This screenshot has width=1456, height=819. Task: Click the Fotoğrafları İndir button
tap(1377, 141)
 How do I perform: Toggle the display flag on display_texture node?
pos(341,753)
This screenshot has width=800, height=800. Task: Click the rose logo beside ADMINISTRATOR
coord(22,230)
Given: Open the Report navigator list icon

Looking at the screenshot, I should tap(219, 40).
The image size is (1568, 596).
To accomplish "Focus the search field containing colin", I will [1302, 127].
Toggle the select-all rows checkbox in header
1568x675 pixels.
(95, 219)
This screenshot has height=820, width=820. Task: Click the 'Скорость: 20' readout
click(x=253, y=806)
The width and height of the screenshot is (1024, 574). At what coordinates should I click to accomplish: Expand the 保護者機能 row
• • •
TASK BRIEF:
In the entries running from the line containing "This screenshot has width=800, height=800." through the last entry, swap "search field" for "search box" and leave everything else as it is. Give back only those lines.

TASK RESPONSE:
This screenshot has width=800, height=800. Task: Click the rose logo beside ADMINISTRATOR
coord(22,230)
Given: Open the Report navigator list icon

Looking at the screenshot, I should tap(219, 40).
The image size is (1568, 596).
To accomplish "Focus the search box containing colin", I will [1302, 127].
Toggle the select-all rows checkbox in header
1568x675 pixels.
(95, 219)
This screenshot has height=820, width=820. Task: Click the 'Скорость: 20' readout
click(x=253, y=806)
The width and height of the screenshot is (1024, 574). At what coordinates should I click to accomplish: Expand the 保護者機能 row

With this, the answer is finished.